WORK TO COMPLETE: Send back every line of the data exactly.

MATERIAL SHOWN:

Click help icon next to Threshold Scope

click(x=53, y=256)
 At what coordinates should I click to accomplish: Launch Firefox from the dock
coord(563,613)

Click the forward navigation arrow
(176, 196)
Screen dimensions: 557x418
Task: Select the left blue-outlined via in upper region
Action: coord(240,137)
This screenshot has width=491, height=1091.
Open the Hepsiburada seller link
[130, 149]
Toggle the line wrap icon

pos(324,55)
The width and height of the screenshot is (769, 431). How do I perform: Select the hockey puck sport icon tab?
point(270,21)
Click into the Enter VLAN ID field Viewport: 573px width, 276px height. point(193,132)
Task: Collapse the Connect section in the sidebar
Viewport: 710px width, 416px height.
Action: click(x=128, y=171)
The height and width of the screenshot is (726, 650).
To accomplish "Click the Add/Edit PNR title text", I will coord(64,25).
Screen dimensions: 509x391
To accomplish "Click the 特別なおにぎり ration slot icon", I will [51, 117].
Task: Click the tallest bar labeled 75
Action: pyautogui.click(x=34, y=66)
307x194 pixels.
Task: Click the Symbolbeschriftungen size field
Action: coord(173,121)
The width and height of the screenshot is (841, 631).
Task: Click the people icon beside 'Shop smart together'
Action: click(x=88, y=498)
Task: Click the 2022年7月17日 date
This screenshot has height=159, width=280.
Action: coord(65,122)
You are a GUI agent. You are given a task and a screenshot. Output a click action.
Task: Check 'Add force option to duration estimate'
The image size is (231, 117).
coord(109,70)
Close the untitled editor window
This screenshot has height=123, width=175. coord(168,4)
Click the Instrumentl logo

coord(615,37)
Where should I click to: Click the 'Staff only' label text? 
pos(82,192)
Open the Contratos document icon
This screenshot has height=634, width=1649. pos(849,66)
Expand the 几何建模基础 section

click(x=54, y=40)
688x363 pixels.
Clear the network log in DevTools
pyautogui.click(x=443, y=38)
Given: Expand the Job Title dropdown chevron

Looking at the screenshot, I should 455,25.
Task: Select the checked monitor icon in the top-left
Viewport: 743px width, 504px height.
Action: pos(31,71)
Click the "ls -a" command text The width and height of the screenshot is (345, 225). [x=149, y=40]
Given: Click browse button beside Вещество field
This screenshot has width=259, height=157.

RESPONSE BOX:
Click help icon next to Threshold Scope

click(x=53, y=256)
 At what coordinates should I click to accomplish: Launch Firefox from the dock
coord(563,613)

Click the forward navigation arrow
(176, 196)
Screen dimensions: 557x418
Task: Select the left blue-outlined via in upper region
Action: coord(240,137)
This screenshot has width=491, height=1091.
Open the Hepsiburada seller link
[130, 149]
Toggle the line wrap icon

pos(324,55)
The width and height of the screenshot is (769, 431). How do I perform: Select the hockey puck sport icon tab?
point(270,21)
Click into the Enter VLAN ID field Viewport: 573px width, 276px height. point(193,132)
Task: Collapse the Connect section in the sidebar
Viewport: 710px width, 416px height.
Action: click(x=128, y=171)
The height and width of the screenshot is (726, 650).
To accomplish "Click the Add/Edit PNR title text", I will coord(64,25).
Screen dimensions: 509x391
To accomplish "Click the 特別なおにぎり ration slot icon", I will [51, 117].
Task: Click the tallest bar labeled 75
Action: pyautogui.click(x=34, y=66)
307x194 pixels.
Task: Click the Symbolbeschriftungen size field
Action: coord(173,121)
The width and height of the screenshot is (841, 631).
Task: Click the people icon beside 'Shop smart together'
Action: click(x=88, y=498)
Task: Click the 2022年7月17日 date
This screenshot has height=159, width=280.
Action: coord(65,122)
You are a GUI agent. You are given a task and a screenshot. Output a click action.
Task: Check 'Add force option to duration estimate'
The image size is (231, 117).
coord(109,70)
Close the untitled editor window
This screenshot has height=123, width=175. coord(168,4)
Click the Instrumentl logo

coord(615,37)
Where should I click to: Click the 'Staff only' label text? 
pos(82,192)
Open the Contratos document icon
This screenshot has height=634, width=1649. pos(849,66)
Expand the 几何建模基础 section

click(x=54, y=40)
688x363 pixels.
Clear the network log in DevTools
pyautogui.click(x=443, y=38)
Given: Expand the Job Title dropdown chevron

Looking at the screenshot, I should 455,25.
Task: Select the checked monitor icon in the top-left
Viewport: 743px width, 504px height.
Action: pos(31,71)
Click the "ls -a" command text The width and height of the screenshot is (345, 225). [x=149, y=40]
Given: Click browse button beside Вещество field
This screenshot has width=259, height=157.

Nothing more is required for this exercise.